## Your objective
Return nothing except the lines from the one that contains "Click the Workspace summary icon" through the end of the material below, each exactly as given.

## Data for the task
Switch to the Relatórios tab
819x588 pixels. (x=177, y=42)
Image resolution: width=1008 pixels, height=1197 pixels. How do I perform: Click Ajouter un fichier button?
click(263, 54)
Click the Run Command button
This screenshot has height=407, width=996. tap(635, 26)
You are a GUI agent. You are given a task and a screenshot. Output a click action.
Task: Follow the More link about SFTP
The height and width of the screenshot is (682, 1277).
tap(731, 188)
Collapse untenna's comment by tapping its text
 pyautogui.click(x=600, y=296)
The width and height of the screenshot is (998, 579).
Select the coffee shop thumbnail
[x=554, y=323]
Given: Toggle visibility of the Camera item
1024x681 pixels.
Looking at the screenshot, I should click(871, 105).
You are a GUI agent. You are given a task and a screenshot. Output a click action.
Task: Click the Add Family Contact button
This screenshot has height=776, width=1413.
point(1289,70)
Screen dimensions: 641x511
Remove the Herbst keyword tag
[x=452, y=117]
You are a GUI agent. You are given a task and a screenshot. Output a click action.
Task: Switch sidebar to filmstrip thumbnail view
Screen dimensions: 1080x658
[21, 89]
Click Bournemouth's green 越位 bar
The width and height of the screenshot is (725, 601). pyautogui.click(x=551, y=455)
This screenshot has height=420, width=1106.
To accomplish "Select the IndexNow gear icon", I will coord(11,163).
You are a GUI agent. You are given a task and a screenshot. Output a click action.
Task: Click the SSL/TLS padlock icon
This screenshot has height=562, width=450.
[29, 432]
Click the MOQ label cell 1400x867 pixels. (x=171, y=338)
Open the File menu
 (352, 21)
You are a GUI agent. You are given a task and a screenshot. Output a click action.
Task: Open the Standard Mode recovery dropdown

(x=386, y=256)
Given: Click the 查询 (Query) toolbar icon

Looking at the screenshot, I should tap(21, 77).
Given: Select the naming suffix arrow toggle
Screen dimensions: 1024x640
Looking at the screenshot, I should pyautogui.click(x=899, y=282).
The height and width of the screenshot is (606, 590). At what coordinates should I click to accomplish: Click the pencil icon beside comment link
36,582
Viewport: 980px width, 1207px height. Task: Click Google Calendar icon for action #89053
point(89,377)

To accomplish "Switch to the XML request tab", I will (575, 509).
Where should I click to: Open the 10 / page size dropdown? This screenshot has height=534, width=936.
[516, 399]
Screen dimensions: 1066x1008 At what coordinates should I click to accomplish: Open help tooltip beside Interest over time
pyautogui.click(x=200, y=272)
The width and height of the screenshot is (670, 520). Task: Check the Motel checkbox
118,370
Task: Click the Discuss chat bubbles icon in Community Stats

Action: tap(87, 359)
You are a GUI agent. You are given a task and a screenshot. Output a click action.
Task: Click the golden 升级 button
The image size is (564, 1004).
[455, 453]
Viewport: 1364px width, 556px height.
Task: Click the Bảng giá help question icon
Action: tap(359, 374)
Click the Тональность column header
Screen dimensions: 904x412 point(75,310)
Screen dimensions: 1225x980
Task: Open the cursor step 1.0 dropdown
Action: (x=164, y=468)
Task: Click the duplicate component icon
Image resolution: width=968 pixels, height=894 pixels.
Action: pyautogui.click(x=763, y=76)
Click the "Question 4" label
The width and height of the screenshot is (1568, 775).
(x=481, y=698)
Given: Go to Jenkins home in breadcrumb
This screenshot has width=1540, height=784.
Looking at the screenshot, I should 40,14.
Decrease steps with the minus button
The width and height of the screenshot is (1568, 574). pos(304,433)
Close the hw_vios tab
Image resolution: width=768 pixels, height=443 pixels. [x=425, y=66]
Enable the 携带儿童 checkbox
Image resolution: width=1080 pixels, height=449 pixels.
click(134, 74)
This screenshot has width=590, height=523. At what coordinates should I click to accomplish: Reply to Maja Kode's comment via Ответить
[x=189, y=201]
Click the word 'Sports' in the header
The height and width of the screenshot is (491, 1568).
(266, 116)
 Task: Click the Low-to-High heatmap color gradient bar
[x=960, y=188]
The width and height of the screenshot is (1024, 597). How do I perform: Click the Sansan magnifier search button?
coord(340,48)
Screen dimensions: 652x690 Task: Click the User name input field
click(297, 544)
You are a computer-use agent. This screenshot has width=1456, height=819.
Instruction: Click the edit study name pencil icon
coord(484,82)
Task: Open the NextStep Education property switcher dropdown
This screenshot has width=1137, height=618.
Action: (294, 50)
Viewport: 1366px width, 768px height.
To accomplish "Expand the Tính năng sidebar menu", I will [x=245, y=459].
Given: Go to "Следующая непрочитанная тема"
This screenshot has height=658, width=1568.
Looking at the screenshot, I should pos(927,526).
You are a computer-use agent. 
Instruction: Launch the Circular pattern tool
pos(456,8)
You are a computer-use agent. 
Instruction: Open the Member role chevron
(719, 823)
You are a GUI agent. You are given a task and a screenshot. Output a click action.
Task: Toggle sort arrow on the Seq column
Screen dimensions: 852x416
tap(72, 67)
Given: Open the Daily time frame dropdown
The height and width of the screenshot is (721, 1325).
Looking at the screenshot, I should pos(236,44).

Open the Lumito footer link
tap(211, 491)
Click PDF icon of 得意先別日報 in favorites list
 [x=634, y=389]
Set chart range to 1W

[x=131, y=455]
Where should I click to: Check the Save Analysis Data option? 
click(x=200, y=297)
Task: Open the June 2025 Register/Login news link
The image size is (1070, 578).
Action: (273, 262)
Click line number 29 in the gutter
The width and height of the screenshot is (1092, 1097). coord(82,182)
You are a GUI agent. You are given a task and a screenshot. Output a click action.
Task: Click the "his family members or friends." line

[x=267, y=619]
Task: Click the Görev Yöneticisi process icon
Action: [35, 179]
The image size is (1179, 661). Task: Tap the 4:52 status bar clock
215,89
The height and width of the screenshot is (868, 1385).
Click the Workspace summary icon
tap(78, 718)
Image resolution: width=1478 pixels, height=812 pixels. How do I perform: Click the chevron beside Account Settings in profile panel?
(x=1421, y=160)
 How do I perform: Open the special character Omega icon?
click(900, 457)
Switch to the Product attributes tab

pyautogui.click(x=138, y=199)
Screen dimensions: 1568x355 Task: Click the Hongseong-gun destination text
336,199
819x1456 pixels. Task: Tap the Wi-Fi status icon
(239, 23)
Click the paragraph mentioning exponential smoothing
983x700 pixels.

## Task solution
Click the Workspace summary icon
tap(78, 718)
Image resolution: width=1478 pixels, height=812 pixels. How do I perform: Click the chevron beside Account Settings in profile panel?
(x=1421, y=160)
 How do I perform: Open the special character Omega icon?
click(900, 457)
Switch to the Product attributes tab

pyautogui.click(x=138, y=199)
Screen dimensions: 1568x355 Task: Click the Hongseong-gun destination text
336,199
819x1456 pixels. Task: Tap the Wi-Fi status icon
(239, 23)
Click the paragraph mentioning exponential smoothing
983x700 pixels.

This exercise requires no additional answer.